> Work to be completed
Nothing in the entries may be altered; copy them in full.

> Input data
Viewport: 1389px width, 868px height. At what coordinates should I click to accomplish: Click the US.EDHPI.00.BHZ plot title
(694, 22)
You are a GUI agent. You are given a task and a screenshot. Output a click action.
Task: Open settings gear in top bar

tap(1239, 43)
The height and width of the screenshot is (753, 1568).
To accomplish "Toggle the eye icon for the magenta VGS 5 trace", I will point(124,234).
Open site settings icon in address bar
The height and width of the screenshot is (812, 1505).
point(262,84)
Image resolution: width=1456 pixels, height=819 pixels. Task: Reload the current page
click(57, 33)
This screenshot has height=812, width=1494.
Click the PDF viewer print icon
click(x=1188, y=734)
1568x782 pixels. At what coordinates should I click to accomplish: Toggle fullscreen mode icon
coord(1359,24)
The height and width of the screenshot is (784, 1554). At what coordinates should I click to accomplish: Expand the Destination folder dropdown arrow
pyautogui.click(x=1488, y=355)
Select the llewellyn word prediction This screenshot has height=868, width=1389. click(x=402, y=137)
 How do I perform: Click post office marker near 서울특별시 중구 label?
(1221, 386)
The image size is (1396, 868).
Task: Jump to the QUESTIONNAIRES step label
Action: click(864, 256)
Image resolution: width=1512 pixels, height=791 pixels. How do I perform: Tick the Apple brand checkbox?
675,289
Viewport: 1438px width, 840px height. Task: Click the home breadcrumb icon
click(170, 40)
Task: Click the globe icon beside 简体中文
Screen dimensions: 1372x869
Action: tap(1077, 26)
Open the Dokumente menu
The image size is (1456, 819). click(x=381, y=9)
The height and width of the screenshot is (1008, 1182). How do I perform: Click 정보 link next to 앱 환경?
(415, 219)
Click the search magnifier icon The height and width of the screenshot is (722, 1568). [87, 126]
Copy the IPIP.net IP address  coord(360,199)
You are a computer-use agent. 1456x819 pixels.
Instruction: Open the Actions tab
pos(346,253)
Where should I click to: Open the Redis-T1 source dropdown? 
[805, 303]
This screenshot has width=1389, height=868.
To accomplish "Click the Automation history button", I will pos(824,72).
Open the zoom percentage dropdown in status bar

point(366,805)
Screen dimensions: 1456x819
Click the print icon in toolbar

> Response to this exercise
Viewport: 1389px width, 868px height. At what coordinates should I click to accomplish: Click the US.EDHPI.00.BHZ plot title
(694, 22)
You are a GUI agent. You are given a task and a screenshot. Output a click action.
Task: Open settings gear in top bar

tap(1239, 43)
The height and width of the screenshot is (753, 1568).
To accomplish "Toggle the eye icon for the magenta VGS 5 trace", I will point(124,234).
Open site settings icon in address bar
The height and width of the screenshot is (812, 1505).
point(262,84)
Image resolution: width=1456 pixels, height=819 pixels. Task: Reload the current page
click(57, 33)
This screenshot has height=812, width=1494.
Click the PDF viewer print icon
click(x=1188, y=734)
1568x782 pixels. At what coordinates should I click to accomplish: Toggle fullscreen mode icon
coord(1359,24)
The height and width of the screenshot is (784, 1554). At what coordinates should I click to accomplish: Expand the Destination folder dropdown arrow
pyautogui.click(x=1488, y=355)
Select the llewellyn word prediction This screenshot has height=868, width=1389. click(x=402, y=137)
 How do I perform: Click post office marker near 서울특별시 중구 label?
(1221, 386)
The image size is (1396, 868).
Task: Jump to the QUESTIONNAIRES step label
Action: click(864, 256)
Image resolution: width=1512 pixels, height=791 pixels. How do I perform: Tick the Apple brand checkbox?
675,289
Viewport: 1438px width, 840px height. Task: Click the home breadcrumb icon
click(170, 40)
Task: Click the globe icon beside 简体中文
Screen dimensions: 1372x869
Action: tap(1077, 26)
Open the Dokumente menu
The image size is (1456, 819). click(x=381, y=9)
The height and width of the screenshot is (1008, 1182). How do I perform: Click 정보 link next to 앱 환경?
(415, 219)
Click the search magnifier icon The height and width of the screenshot is (722, 1568). [87, 126]
Copy the IPIP.net IP address  coord(360,199)
You are a computer-use agent. 1456x819 pixels.
Instruction: Open the Actions tab
pos(346,253)
Where should I click to: Open the Redis-T1 source dropdown? 
[805, 303]
This screenshot has width=1389, height=868.
To accomplish "Click the Automation history button", I will pos(824,72).
Open the zoom percentage dropdown in status bar

point(366,805)
Screen dimensions: 1456x819
Click the print icon in toolbar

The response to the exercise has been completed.